Church Structure

I do and don’t want to write these things

I have gone back and forth, back and forth on whether or not I really want to share my writings, share what I’m processing, share what’s on my heart.

Some days I see the faces of men and women leading in legacy church models that I care for and value. And when I think about them I don’t want to say what I want to say. I don’t want it to hurt and I don’t want it to feel like an attack. I’m not against them. I’m for them.

I believe they have good hearts and good intentions.

But I am also intensely against the model they embrace. Intensely against the hierarchy and against the way I see it crippling the body, halting maturity, inflicting trauma and preventing healing and the release of God’s nature.

And that’s the rub. I’m passionate about it, and as much as I try to find the language that provides gentle consideration, sometimes the simplicity of a strong contrast can feel like a jab.

And it’s certainly not beyond me to be too sharp with my point. I am, as we all are, forever in-process (not making excuses… I try).

And that’s the thing I think we’ve too deeply forgotten: we don’t have it figured out.

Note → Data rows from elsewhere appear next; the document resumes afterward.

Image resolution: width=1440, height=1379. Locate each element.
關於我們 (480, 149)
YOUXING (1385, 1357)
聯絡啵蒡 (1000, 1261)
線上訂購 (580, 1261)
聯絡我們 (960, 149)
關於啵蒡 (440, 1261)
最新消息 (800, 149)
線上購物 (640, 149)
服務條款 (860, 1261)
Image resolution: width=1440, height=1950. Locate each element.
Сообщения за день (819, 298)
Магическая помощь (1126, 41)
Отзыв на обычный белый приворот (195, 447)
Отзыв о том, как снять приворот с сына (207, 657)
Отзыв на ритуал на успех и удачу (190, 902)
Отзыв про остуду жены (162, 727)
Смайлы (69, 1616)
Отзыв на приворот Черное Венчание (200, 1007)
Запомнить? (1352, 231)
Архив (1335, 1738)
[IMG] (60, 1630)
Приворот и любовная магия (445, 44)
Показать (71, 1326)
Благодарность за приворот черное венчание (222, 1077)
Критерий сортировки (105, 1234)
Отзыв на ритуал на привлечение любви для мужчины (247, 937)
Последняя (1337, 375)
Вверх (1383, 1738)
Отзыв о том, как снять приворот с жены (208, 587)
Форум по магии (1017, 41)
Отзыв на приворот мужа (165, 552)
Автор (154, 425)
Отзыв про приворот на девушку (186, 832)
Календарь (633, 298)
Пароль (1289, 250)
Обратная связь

None of us have perfect doctrine, or full understanding. And worse, we’re just not curious.

Instead of asking why something is the way it is and and more specifically, why things truthfully aren’t working so well, we simply continue on and disregard the consequences. We assume we are—despite acknowledging that we don’t know it all—more right than the rest.

That’s how denominations came to be and why they continue to manifest. It’s why so many modern expressions of church continue to be supported despite the lack of New Testament and early church historical-contextual evidence.

I’m actually not claiming to have better doctrine or grander vision. While I’ve led in ministries in the past, I’m not looking for that now. I’m just raising questions I think are overdue and I believe that, if genuinely considered, would move the American church towards something healthier.

But it doesn’t feel good to be told that your thing isn’t as healthy as you think it is or as you portray it as. That hurts. It hurt me when I had to face it for myself.

I’m not against God’s kids, but some will think I am. And that is the tension of writing what I write.